Liderança feminina e reputação: uma via de mão dupla
Mulheres líderes contribuem positivamente para a imagem e reputação de uma organização e essas mesmas mulheres podem ser peças-chave em casos de prevenção e gestão de crise
Em 2015, ao vencer o prêmio Glamour Women of the year, a atriz Reese Witherspoon criticou, em seu discurso, o fato de as mulheres serem retratadas recorrentemente nas comédias românticas de Hollywood como figuras acessórias, desprovidas de criatividade e inteligência suficientes para tomarem decisões ou protagonizarem momentos emblemáticos nas histórias. “I dread reading scripts that have no women involved in their creation because inevitably I get to that part where the girl turns to the guy, and she says, ‘What do we do now?!’ Do you know any woman in any crisis situation who has absolutely no idea what to do?”, provocou a atriz, arrancando aplausos e gritos da plateia. Há que se destacar que a artista tem levantado a bandeira da equidade de gênero e empoderamento feminino, impactando, por meio de sua produtora independente, as tradicionais (e patriarcais) “regras do jogo” da indústria audiovisual americana. Além de personagens femininas fortes e complexas, seus filmes e séries também contam com mulheres em diferentes etapas de criação e produção.

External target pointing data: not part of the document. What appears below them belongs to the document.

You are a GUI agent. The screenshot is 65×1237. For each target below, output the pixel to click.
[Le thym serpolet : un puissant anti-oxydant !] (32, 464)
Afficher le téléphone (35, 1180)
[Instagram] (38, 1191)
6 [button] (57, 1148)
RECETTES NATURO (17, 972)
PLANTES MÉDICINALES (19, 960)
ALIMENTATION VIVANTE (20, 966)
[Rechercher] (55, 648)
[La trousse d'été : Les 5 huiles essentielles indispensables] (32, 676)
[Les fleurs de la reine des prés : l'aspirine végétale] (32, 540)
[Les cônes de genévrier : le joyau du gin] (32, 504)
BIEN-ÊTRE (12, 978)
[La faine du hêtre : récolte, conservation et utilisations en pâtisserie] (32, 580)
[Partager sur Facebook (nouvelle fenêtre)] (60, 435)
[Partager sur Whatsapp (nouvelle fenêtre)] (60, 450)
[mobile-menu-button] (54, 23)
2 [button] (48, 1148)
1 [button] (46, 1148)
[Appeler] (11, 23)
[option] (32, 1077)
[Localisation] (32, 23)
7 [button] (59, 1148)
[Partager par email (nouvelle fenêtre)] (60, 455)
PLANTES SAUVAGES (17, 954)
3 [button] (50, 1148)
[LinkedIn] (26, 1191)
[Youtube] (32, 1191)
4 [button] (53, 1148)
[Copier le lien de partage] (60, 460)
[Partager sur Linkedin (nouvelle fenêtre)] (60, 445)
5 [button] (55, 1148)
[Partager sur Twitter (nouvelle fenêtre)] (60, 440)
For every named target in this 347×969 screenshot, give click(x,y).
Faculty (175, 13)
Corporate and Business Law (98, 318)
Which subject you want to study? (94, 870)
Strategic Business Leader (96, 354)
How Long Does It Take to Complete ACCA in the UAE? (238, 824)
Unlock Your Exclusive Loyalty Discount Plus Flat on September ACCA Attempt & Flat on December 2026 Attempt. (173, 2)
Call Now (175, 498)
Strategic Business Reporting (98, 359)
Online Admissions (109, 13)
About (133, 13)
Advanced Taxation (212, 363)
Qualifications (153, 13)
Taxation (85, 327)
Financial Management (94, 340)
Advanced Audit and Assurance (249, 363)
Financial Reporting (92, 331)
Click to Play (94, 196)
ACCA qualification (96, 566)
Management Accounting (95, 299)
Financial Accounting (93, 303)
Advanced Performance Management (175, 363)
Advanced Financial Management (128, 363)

Mas, a essa altura, você deve estar se perguntando o que a reflexão da eterna “Elle Woods” tem a ver com reputação e liderança feminina no mundo corporativo. A resposta é: tudo! E essa relação pode ser analisada sob duas perspectivas diferentes. Na primeira perspectiva, é preciso reconhecer a capacidade da maioria das mulheres de analisar rapidamente, sob múltiplos aspectos, uma situação e, a partir desta análise, tomar uma decisão, já prevendo possíveis impactos da medida. Essa sequência – de maneira resumida e simplista, é claro – descreve o processo de gestão de uma crise. Mulheres, em sua maioria, são solucionadoras de problemas e fazem isso com maestria!
Já observaram uma mãe ou cuidadora em ação quando um filho se acidenta? A habilidade de socorrer a criança, acalmá-la, decidir se vai ou não ao hospital, avisar familiares, pensar e agir – tudo ao mesmo tempo ou quase – é impressionante. Adicione a isso a pressão e impacto emocional sobre essa mulher que vê sua amada criança machucada ou em risco. É fato que alguns homens, pais ou cuidadores, também possuem inteligência emocional para lidar com esse tipo de situação, mas são exceção. Em geral, quem costuma tomar a frente nessas e em muitas outras horas é a mulher. A mesma mulher que é responsável pelo planejamento e organização das atividades da casa, cuidados diários com a família, além das atividades profissionais. Não à toa as mulheres, exaustas, lutam por equidade não apenas no mercado de trabalho, mas também dentro de casa. A sobrecarga física e mental sobre elas é notória.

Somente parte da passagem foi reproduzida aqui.